Regardless of the result of the previous check, you will need to look at the application-specific metrics, both for performance through CPU and RAM usage, as well as applicative metrics such as response time, workload queues, and more. You also need to check the applicative logs looking for anything that stands out of the ordinary.
From there, if you have enough information to at least recognize the issue and perform a temporary corrective action, you should go for it and fix the production as soon as possible before digging Further.
Dive Deeper into The Application Metrics
If you didn't find the root cause of the error yet, you need to dig into the application behavior and its interaction with the system. This step is mostly dependent on the application, but there are some common checks that could show irregularities.
On the system side, you can take a look at:
- The network communications and connectivity (e.g. tcpdump, netstat, telnet, mtr).
- The Kernel and related logs (e.g. journalctl, dmesg, …)
On the applicative side, you can take a look at:
- The configuration through files and environment variables (e.g. /proc).
- The opened file handles and connections (e.g. lsof).
- The system calls that are performed by the application (e.g. strace).
- The application performances in a specific code path (e.g. gdb, pprof, …).
Correction
Protect The Production
It is important to protect production from the issue as soon as possible. This can take many forms but usually, you will either implement a quick fix, that will enable the instance to still run until a long-term solution is implemented, or isolate the faulty application from the production pools. The latter can be done for instance by redirecting the load-balancer flow to other instances.
With orchestration solutions and stateless services, it could be appealing to simply restart the application and use a brand-new instance. This may work in some cases, but be sure to backup all data required for further investigation before doing so, otherwise, you may end up in the same situation later.
Implement a Long-Term Solution
Once the production is secured, you can catch your breath and start digging further into the data you collected to find the actual root cause of the alert that was triggered. Even if the situation is stable for now, you may want to improve the overall code quality so the future you don't have to investigate this issue again.
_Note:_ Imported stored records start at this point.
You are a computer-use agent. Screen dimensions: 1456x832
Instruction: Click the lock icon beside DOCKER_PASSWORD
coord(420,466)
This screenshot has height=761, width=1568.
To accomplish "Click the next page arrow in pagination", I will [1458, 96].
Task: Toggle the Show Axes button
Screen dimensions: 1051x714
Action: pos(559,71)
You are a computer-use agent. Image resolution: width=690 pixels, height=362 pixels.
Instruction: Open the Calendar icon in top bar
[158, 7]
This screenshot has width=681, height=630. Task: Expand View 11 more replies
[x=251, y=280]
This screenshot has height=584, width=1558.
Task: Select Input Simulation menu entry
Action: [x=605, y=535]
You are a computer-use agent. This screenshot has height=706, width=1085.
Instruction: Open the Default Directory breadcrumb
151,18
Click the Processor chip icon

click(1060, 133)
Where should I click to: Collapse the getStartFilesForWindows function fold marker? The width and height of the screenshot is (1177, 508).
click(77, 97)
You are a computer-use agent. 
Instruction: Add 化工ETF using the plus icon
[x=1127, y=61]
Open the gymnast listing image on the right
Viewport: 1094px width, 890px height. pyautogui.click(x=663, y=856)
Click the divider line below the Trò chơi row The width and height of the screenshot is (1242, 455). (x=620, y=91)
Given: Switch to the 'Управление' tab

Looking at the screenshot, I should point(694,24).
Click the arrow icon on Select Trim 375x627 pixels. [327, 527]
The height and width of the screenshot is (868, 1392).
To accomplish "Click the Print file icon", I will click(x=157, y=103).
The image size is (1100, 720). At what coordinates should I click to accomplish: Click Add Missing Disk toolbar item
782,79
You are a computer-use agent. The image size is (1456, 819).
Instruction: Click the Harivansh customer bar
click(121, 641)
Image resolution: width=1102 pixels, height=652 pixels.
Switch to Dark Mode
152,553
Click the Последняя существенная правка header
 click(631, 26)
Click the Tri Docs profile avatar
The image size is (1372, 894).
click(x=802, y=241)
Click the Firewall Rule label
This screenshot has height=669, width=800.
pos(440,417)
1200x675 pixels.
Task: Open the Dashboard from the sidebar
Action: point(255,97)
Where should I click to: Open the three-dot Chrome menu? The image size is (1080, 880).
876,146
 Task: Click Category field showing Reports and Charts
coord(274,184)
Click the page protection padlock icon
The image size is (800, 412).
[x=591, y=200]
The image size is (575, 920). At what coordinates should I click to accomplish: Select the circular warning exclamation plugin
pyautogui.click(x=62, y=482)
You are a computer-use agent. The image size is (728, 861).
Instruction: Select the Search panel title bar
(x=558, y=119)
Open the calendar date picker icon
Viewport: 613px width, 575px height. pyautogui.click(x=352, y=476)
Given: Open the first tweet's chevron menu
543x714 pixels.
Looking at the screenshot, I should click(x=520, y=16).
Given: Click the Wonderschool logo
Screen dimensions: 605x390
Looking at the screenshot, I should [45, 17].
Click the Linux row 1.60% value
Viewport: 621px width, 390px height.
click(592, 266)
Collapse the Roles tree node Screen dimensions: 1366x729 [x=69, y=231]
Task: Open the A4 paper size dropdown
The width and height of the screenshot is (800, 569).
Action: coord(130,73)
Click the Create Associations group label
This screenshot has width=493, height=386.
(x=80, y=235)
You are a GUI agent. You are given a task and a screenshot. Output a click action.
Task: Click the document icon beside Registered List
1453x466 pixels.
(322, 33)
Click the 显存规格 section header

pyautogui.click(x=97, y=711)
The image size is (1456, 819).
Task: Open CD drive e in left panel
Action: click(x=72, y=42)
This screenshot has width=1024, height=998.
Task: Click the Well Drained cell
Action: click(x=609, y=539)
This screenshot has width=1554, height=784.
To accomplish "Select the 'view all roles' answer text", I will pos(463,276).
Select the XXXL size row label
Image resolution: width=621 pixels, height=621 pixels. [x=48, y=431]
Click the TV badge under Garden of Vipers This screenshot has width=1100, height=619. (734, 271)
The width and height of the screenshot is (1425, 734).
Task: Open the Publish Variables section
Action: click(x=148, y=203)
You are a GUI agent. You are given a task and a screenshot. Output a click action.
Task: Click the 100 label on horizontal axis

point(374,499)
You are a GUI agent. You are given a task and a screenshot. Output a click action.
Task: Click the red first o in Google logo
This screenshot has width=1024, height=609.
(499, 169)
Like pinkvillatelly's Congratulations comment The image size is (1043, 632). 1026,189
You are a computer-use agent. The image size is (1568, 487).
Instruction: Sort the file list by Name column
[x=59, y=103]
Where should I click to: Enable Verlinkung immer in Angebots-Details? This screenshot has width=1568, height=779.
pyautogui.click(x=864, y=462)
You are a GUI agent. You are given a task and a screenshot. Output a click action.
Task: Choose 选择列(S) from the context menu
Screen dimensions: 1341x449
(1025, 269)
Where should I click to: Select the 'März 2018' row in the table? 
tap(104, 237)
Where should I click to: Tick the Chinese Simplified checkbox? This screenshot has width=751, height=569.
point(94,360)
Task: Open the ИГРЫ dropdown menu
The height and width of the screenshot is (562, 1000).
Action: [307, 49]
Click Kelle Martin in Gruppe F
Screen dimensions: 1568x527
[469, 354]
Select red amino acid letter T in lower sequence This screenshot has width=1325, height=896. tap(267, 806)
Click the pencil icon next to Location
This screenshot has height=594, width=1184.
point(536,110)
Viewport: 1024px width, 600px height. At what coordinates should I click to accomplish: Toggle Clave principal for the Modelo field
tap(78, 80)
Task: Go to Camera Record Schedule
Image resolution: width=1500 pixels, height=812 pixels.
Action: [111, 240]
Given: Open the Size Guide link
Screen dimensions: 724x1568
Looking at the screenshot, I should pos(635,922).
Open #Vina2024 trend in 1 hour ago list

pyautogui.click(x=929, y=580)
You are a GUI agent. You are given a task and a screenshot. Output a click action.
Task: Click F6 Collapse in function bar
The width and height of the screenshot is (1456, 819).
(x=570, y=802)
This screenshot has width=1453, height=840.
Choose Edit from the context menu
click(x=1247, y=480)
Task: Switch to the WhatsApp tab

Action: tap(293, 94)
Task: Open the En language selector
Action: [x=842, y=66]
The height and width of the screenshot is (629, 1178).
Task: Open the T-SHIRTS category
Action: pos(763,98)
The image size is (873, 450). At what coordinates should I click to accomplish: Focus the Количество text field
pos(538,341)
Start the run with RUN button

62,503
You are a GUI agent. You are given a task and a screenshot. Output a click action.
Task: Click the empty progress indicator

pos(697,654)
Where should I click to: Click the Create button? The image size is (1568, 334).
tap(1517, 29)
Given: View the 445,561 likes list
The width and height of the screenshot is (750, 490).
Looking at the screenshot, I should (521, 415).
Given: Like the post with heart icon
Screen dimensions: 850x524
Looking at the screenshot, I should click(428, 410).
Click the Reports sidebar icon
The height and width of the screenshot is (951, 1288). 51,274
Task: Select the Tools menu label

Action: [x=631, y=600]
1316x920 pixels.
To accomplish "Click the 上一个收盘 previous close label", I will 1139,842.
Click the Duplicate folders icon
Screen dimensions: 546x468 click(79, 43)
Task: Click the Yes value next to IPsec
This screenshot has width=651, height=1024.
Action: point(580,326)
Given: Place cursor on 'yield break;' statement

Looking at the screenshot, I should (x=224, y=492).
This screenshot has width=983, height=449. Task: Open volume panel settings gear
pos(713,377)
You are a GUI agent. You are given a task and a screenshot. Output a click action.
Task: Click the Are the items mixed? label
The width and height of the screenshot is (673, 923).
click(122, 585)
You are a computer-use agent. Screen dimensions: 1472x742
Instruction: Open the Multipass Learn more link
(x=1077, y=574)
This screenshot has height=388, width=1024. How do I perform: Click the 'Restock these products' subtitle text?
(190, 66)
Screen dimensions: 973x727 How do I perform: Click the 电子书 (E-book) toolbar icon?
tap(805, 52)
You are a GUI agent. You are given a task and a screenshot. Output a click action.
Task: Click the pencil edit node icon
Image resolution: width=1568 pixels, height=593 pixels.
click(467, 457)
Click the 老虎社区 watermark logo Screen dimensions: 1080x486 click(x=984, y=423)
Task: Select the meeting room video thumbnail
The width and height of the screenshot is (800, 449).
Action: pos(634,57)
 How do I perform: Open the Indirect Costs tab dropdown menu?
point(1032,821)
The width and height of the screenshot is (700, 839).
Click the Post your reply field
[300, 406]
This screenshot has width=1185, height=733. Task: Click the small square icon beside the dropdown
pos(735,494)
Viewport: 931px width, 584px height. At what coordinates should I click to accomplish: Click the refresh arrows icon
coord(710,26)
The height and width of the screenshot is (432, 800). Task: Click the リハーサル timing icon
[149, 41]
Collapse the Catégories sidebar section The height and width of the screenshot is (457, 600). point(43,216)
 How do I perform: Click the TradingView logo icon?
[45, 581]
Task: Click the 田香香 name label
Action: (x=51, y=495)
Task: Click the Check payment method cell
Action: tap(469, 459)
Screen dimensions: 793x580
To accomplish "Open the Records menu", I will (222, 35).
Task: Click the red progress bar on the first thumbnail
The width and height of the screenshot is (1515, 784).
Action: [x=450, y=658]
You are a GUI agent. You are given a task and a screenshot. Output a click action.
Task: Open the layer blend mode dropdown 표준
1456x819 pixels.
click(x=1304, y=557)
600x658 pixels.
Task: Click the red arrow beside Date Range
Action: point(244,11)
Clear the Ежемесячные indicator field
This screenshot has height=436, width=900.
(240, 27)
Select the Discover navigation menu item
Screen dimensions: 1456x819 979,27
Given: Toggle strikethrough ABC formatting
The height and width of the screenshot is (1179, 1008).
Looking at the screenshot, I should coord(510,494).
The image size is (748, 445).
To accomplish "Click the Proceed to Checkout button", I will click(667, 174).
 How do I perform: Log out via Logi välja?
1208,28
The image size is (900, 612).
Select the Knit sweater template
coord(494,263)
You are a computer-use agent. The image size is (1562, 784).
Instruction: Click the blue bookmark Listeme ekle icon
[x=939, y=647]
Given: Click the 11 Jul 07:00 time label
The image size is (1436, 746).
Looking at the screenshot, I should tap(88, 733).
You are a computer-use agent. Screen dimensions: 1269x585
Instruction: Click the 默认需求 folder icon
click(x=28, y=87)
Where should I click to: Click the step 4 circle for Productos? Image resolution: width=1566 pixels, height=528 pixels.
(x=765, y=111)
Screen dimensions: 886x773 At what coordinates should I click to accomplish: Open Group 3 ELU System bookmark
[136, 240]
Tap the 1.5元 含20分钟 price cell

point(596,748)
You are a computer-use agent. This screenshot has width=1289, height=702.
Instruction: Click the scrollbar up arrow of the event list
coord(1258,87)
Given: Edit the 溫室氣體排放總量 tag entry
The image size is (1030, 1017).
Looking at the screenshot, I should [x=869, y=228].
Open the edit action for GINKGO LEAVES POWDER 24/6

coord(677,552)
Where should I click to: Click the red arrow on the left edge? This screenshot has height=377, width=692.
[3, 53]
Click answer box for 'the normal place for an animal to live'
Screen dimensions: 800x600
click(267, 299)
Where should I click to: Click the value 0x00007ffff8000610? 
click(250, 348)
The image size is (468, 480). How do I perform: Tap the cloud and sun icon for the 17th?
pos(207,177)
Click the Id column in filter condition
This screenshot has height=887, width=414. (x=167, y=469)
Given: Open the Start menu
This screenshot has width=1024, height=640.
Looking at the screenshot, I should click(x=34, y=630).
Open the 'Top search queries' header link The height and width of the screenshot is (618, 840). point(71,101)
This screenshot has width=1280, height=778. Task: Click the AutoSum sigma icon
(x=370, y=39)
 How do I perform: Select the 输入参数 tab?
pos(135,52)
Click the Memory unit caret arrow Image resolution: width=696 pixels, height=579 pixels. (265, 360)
This section is entirely specific to the encountered issue, the actual fix could range from host configuration or code update to a complete architectural refactor in some cases. I would advise performing the long-term fix as soon as possible, but you may be compelled to write down the Post-Mortem beforehand if the fix is big or impacts multiple components.
Post-Mortem
Write The Actual Post-Mortem
The main point of a Post-Mortem is to hold all relevant events and actions that took place during the incident. This helps to understand the issue and improve the response process for future incidents. It also helps fellow engineers to map potential side effects they experienced to the main incident.
On top of the precise timeline, you need to describe the actual root cause from which the incident originates and the action you and your team are proposing to avoid this issue from recurring. In case of a corrective action impacting multiple components, you will need to have this post-mortem reviewed by the right stakeholders before taking action. The post-mortem should hold enough information for a peer to have a strong opinion about the proposal.
Improve Runbooks And Alerts
Depending on the corrective action you took, you may need to create new alerts to cover different edge cases and modify the runbook sections with up-to-date data.
Even if the changes you performed are trivial, use this step as a feedback loop on the data you were missing during the investigation to help the future you during the next investigation.
Conclusion
This article aims to provide a baseline of investigation in case of a generic production incident. The procedure will not show you the error if you don't ask the right questions but defines a framework to help you find the right questions to ask, and where to write the answers.